Désiré Charnay utilizó la fotografía con fines arqueológicos mucho antes que Teobert Maler y Alfred Maudslay. “Una de las grandes contribuciones a la historia de la arqueología por parte de Désiré Charnay son sus fotografías”, dice una nota de introducción en San Ildefonso. “El siglo XIX tuvo varios precursores de esta tecnología, como fueron John Lloyd Stephens y Frederick Catherwood”. La frase es equívoca, pues ninguno de los dos utilizó jamás la fotografía. Charnay es el primero. La mayoría de su trabajo —medio millar de negativos, más de mil reproducciones antiguas— está en el Museo Branly de París. Pero una parte importante de él está resguardado en la Colección Ricardo B. Salinas Pliego. A diferencia de sus viajes por Canadá (1857), Madagascar (1863), Java y Australia (1878), donde solía registrar tipos humanos, retratados de frente, de espalda y de perfil: indios de Norteamérica, negros de la Reunión, aborígenes de Oceanía, sus viajes por México estuvieron siempre concentrados, no en el hombre, casi siempre ausente, sino en las antiguas ciudades perdidas del Nuevo Mundo. Las ruinas de Yucatán y Chiapas, sobre todo, aparecen en sus fotos como no las volveremos a ver más: en el momento de surgir de la vegetación, luego de haber vivido durante siglos en el olvido. Es algo que podemos escuchar, más que ver, en sus fotografías: el silencio, la soledad y el abandono de las ruinas.

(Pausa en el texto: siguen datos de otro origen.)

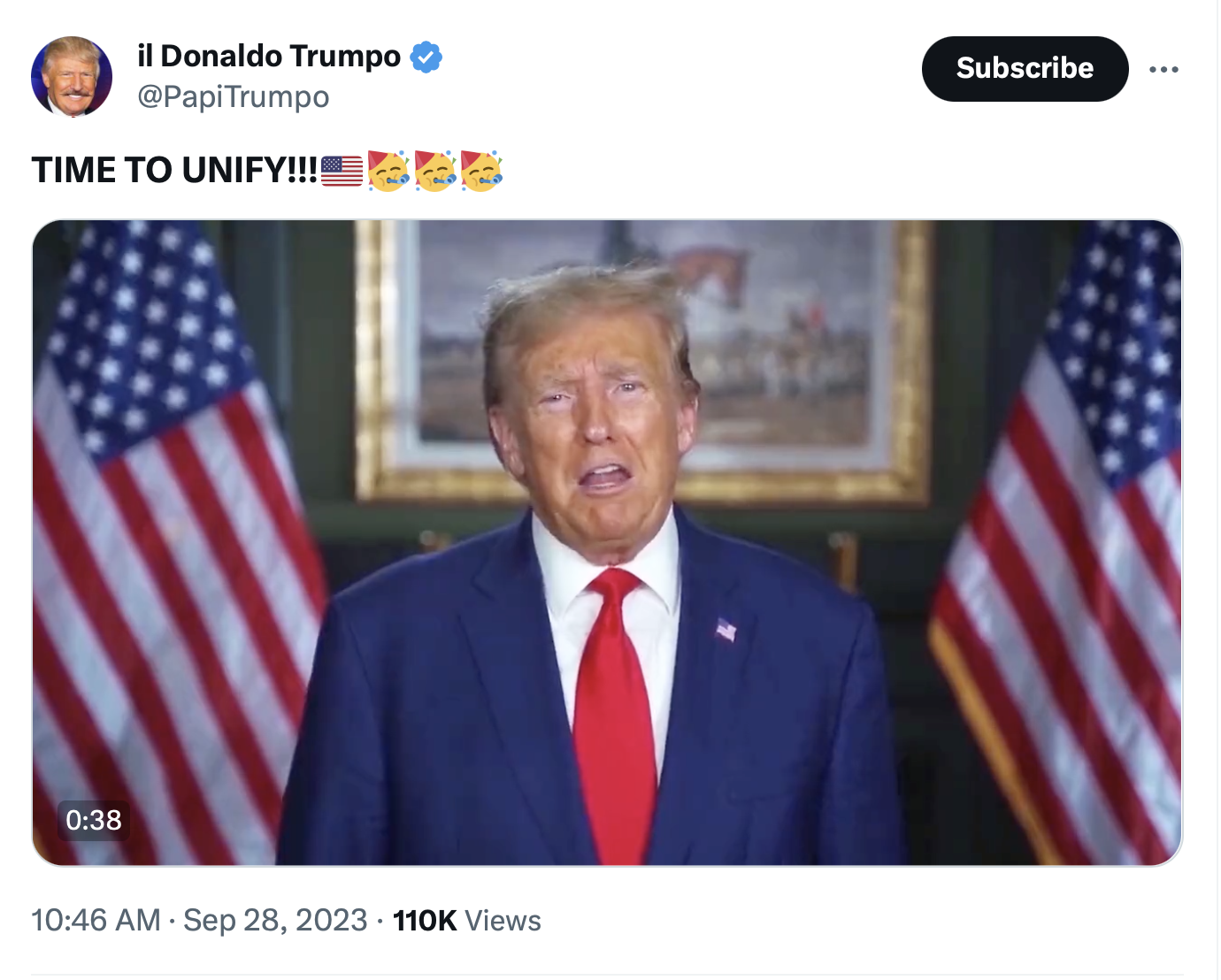Click the 0:38 video duration badge
Image resolution: width=1221 pixels, height=980 pixels.
[x=94, y=820]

El gran arqueólogo inglés Alfred Maudslay, con quien Charnay compartió la gloria del descubrimiento de Yaxchilán, quedó mal impresionado por el personaje, como le confesó a su diario: “No me parece un viajero científico de mucha clase. Es un caballero agradable y parlanchín, con una gran sed de gloria”. Charnay vivió para ver el declive de su reputación, en un mundo en que la arqueología comenzó a ser dominada por la exactitud científica. Es un destino injusto. Charnay era un viajero, más que un arqueólogo, pero no fue nunca un charlatán. Fue el primero en utilizar moldes de papier-maché para copiar las inscripciones de los mayas. Fue el primero en llevar a cabo excavaciones en las ruinas, que lo llevaron a descubrir juguetes de barro con ruedas en las tumbas de Tenenepanco. Fue el primero en explorar sitios importantes, como Comalcalco. Fue también el primero en usar la fotografía como instrumento de trabajo, en condiciones muy difíciles. La composición de sus imágenes, sencilla y limpia, así como la magnitud de su formato, le da a sus láminas un sentido de grandeza que no es fácil encontrar en otras reproducciones de las ciudades antiguas. Con ellas pudo transmitir una cualidad del aire que no es visible, pero es real: su silencio y su misterio.